Consecutive Preferential Bayesian Optimization
Aras Erarslan, Carlos Sevilla Salcedo, Ville Tanskanen, Anni Nisov, Eero Päiväkumpu, Heikki Aisala, Kaisu Honkapää, Arto Klami, Petrus Mikkola
TL;DR
Consecutive Preferential Bayesian Optimization (CPBO) extends preferential Bayesian optimization to settings where producing and evaluating candidates incur costs, and where human feedback may be indeterminate due to perceptual limits. CPBO models preferences with a Random Utility Model that incorporates a learnable Just-Noticeable Difference (JND) and uses an MES-based acquisition adapted to consecutive, reference-based comparisons, all on a GP surrogate with variational inference.
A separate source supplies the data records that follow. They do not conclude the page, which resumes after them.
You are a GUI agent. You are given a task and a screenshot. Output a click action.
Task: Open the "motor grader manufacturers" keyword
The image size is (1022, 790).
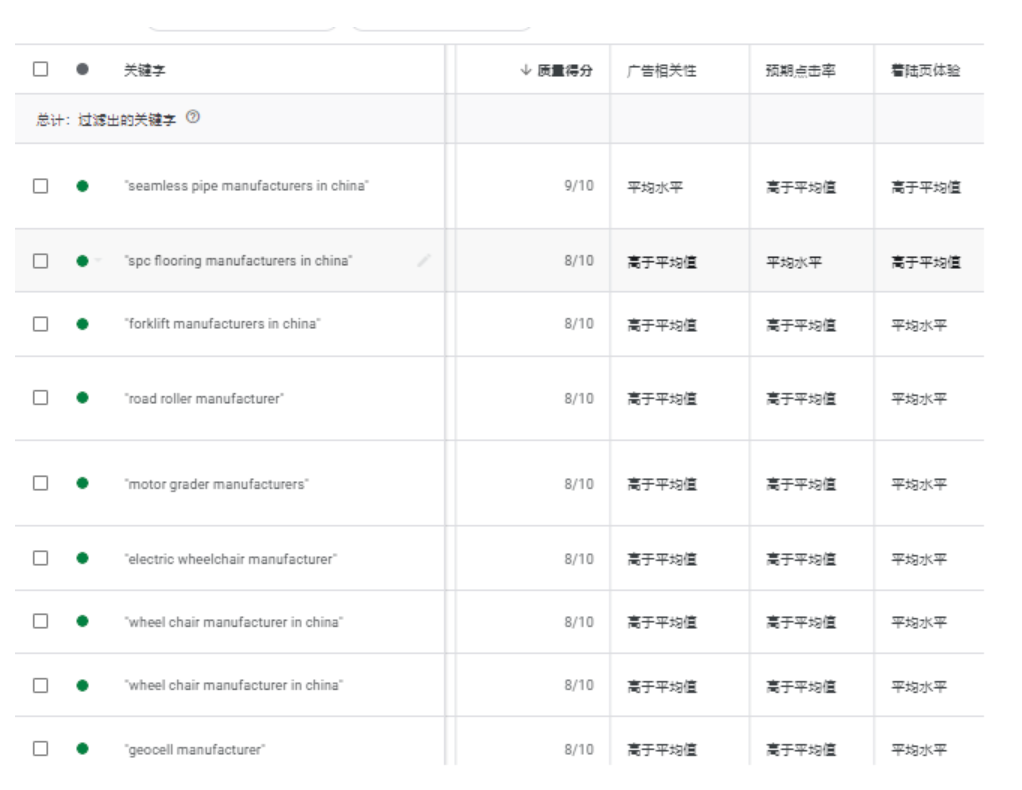tap(216, 484)
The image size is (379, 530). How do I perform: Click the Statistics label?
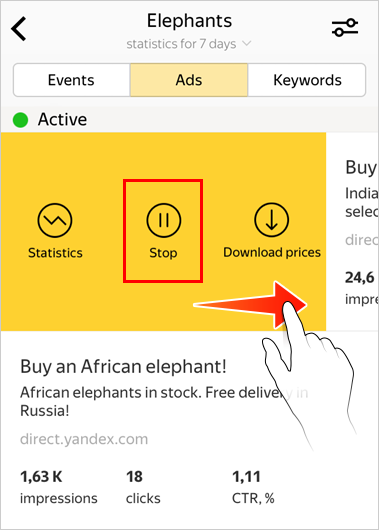[55, 253]
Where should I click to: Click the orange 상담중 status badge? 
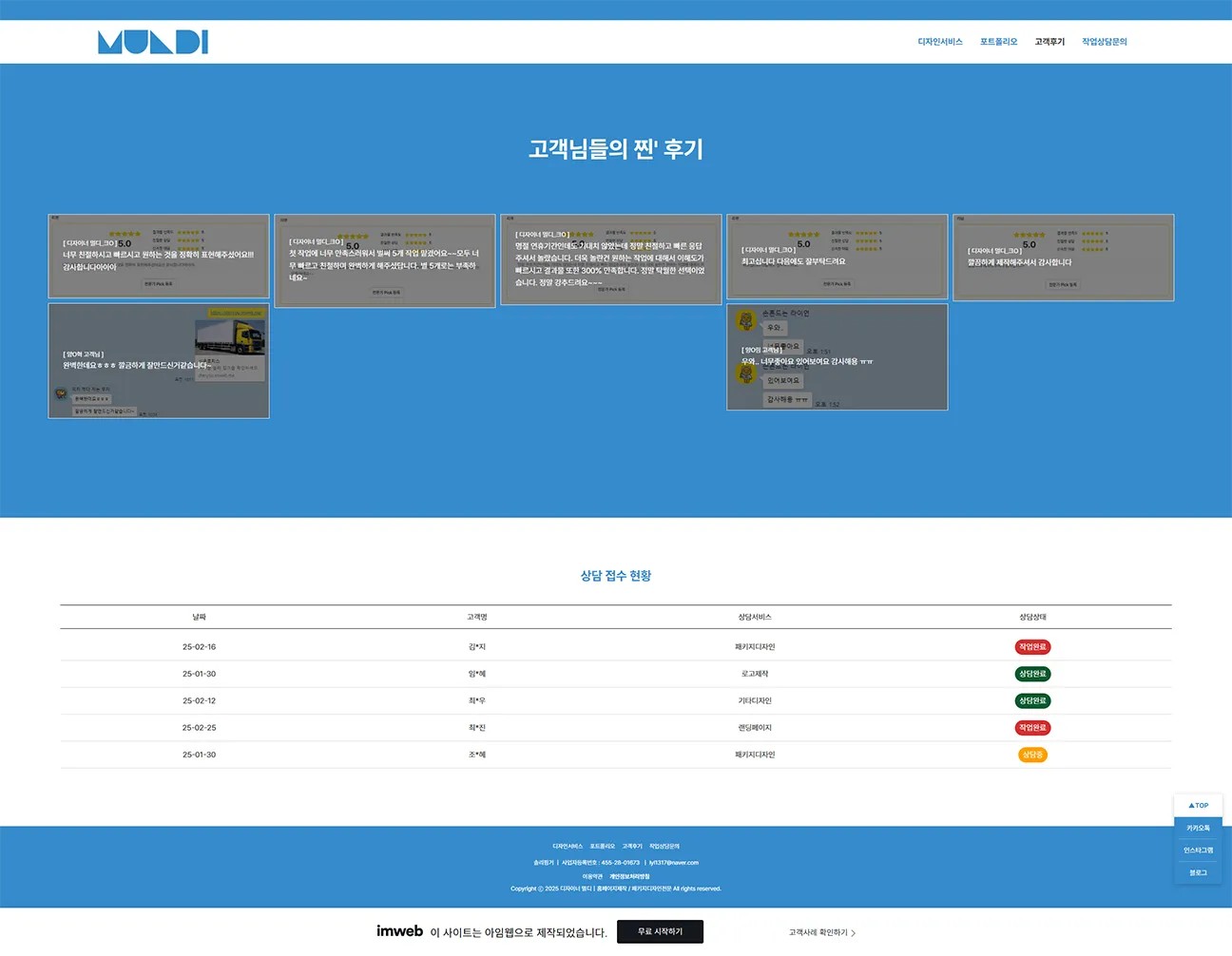[1032, 755]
The method explicitly analyzes production versus evaluation costs, demonstrates improved performance under cost-balanced regimes, and shows robustness to indifference in both synthetic benchmarks and a real-world high-moisture extrusion optimization task. This approach enables efficient, human-in-the-loop optimization in practical settings where sample production is expensive and subtle differences are hard to discern, with broad applicability to R&D and product design tasks.
Abstract
Preferential Bayesian optimization allows optimization of objectives that are either expensive or difficult to measure directly, by relying on a minimal number of comparative evaluations done by a human expert. Generating candidate solutions for evaluation is also often expensive, but this cost is ignored by existing methods. We generalize preference-based optimization to explicitly account for production and evaluation costs with Consecutive Preferential Bayesian Optimization, reducing production cost by constraining comparisons to involve previously generated candidates. We also account for the perceptual ambiguity of the oracle providing the feedback by incorporating a Just-Noticeable Difference threshold into a probabilistic preference model to capture indifference to small utility differences. We adapt an information-theoretic acquisition strategy to this setting, selecting new configurations that are most informative about the unknown optimum under a preference model accounting for the perceptual ambiguity. We empirically demonstrate a notable increase in accuracy in setups with high production costs or with indifference feedback.